Happiness, comfort, and mindful attentiveness to one’s surroundings seem like states we should all desire. Yet, Todd Kashdan and Robert Biswas-Diener warn that these psychological states alone are unlikely to lead to professional achievement and personal satisfaction. Rather, we should seek emotional agility and wholeness. In their 2014 book The Upside of Your Dark Side: Why Being Your Whole Self—Not Just Your “Good” Self—Drives Success and Fulfillment, Kashdan and Biswas-Diener argue that our current cultural obsession with comfort and positivity and our quest for happiness has made us less resilient, more anxious, and less happy. Negative emotions (e.g., anger and guilt) and seemingly undesirable traits like Machiavellianism, narcissism, and psychopathy are underappreciated and underutilized. When we accept and integrate all parts of our personality, including the seemingly dark ones, and seek to be whole, we will be closest to living a healthy, joyful, and meaningful life. Biswas-Diener, a lauded positive psychology expert, and Kashdan, a psychology professor and senior scientist at the Center for the Advancement of Well-Being at George Mason University have written this refreshing ode to our dark side to appeal to anyone who just cannot read yet another “how to get happy” book and yet seek more personal growth and fulfillment.
Universally, people have a strong desire to experience happiness. Indeed being happy is associated with better health and well-being. However, pursuing happiness directly won’t lead to it; rather an understanding of the advantages of varied emotional experiences and emotional, social, and mental agility might. Kashdan and Biswas-Diener argue that since the 1990s Americans have developed an insatiable addiction to creature comforts. We have come to believe that comfort can be found in the external world and in material goods. This addiction has weakened our ability to use our psychological tools to ease discomfort, made us impatient, and led to the rise of helicopter parenting. Examining the way in which other cultures tolerate unpleasant feelings suggests that we too can learn greater emotional resilience when we break our addiction to comfortableness and move away from seeing happiness as a moral imperative.

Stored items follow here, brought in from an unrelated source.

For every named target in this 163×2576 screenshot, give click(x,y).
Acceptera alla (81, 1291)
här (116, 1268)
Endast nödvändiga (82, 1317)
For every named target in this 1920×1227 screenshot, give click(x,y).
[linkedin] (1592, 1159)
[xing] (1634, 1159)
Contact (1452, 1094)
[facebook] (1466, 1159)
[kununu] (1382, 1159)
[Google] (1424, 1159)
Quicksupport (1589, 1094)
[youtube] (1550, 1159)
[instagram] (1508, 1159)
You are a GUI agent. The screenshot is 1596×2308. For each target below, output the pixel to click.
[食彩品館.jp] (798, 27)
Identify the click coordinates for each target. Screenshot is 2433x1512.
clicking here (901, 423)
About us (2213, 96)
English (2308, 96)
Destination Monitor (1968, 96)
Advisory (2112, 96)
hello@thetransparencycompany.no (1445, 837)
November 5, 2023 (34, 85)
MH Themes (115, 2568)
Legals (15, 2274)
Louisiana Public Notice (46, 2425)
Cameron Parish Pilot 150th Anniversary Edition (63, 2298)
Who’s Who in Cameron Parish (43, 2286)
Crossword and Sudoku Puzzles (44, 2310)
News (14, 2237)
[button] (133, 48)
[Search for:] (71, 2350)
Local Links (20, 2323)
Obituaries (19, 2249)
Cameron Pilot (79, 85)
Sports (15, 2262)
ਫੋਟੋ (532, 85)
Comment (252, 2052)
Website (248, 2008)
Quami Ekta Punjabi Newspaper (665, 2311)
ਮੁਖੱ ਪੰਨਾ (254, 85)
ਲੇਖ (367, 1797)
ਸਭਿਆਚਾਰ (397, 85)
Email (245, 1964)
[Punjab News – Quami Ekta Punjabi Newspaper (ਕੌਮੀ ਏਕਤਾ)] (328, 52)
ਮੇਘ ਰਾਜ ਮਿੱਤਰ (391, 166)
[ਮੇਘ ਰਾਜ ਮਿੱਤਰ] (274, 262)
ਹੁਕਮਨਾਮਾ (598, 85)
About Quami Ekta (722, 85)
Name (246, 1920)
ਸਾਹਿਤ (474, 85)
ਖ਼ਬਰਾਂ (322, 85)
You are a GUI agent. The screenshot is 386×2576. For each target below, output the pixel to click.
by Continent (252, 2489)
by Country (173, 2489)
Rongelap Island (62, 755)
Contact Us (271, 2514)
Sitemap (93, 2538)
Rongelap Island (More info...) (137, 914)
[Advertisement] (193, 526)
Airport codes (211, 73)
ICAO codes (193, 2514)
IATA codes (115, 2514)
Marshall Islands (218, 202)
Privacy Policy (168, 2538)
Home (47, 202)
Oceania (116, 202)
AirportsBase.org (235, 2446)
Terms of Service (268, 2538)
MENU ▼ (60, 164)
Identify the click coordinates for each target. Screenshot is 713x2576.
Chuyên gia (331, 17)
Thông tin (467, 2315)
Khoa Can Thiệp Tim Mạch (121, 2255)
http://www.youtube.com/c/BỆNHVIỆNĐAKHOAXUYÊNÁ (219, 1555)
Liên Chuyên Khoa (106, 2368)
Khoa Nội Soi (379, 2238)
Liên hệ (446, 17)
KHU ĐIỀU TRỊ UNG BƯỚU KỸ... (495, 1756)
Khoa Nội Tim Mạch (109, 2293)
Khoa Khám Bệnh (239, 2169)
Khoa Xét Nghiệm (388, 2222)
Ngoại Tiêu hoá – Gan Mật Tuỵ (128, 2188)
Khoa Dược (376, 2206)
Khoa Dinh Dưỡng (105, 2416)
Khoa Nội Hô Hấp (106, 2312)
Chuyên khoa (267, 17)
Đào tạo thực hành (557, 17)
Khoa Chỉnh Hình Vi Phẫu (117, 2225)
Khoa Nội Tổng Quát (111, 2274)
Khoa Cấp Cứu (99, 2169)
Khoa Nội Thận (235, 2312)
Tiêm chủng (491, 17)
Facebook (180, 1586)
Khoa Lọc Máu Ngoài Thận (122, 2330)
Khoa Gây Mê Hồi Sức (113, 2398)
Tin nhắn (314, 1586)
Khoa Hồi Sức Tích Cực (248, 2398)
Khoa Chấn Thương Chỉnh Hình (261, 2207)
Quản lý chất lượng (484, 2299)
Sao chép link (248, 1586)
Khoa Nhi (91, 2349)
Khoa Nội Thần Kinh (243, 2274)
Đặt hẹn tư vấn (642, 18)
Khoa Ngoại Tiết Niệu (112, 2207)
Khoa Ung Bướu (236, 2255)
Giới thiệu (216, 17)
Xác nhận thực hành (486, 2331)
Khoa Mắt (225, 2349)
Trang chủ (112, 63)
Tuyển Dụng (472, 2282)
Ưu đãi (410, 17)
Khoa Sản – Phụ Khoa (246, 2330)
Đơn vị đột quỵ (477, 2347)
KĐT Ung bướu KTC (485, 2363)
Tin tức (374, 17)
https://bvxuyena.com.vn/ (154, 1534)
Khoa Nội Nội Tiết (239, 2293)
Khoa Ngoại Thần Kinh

Nearly every “negative” emotion can actually be quite useful in guiding our actions in positive ways. For example, anger, especially when carefully regulated, is actually associated with optimism, risk taking, skillful negotiation, and creativity. Guilt can make us behave more ethically and with the interest of the collective in mind, even when no one is watching. Anxiety helps us focus especially during dangerous times. Conversely, positive emotions can hurt us. Happy people are less attuned to details, worse at detecting lies, and more reliant on stereotypes in stressful situations. Unfortunately, our culture can at times be oppressively and disingenuously happy.
Recently, mindfulness, or gently observing one’s surrounding, has received much praise for its role in promoting happiness and meaning. Yet, Kashdan and Biswas-Diener argue that mindlessness is equally valuable and a huge part of our mental life. For example, when we tune-out and operate on “auto-pilot,” we are better at rapidly discerning how much to trust someone. When we mind-wander, we consolidate information and are more likely to remember it. Mind-wandering also facilitates combining ideas in novel ways such that we are more likely to become inspired. When we speak impulsively, without concern for saying the right thing, we actually convey our message in a more sincere, understandable, and helpful manner. Ultimately, mindful and mindless experiences each have their place and ought to be used in tandem.
Machiavellianism, narcissism, and psychopathy compose what psychologists typically call the “dark triad.” Kashdan and Biswas-Diener rename this collection of seemingly wicked attributes the “Teddy Effect.” Teddy Roosevelt is illustrative of the way in which these “negative” personality qualities can be harnessed to great effect. We all manipulate others. Roosevelt, who was quite Machiavellian, was a master manipulator, which contributed to his success as a leader. He had a grandiose sense of himself and felt entitled, but this helped him navigate uncertain situations with confidence and think creatively about how to overcome challenges. While psychopathy is associated with callousness and lack of empathy in the common perception, psychopaths in anxiety-inducing situations are actually more likely than others to act altruistically when there is a potential to be glorified for doing so.
We should seek balance between experiences that are pleasurable in the short-term and meaningful in the long-run. We need experiences that are novel and exciting balanced with experiences that are comfortable and familiar. We should seek to understand, identify, and harness all our emotional experiences. When we are whole—good and bad—we will be best.
Kashdan, T., & Biswas-Diener, R. (2014). The Upside of Your Dark Side: Why Being Your Whole Self–Not Just Your “Good” Self–Drives Success and Fulfillment. New York: Penguin.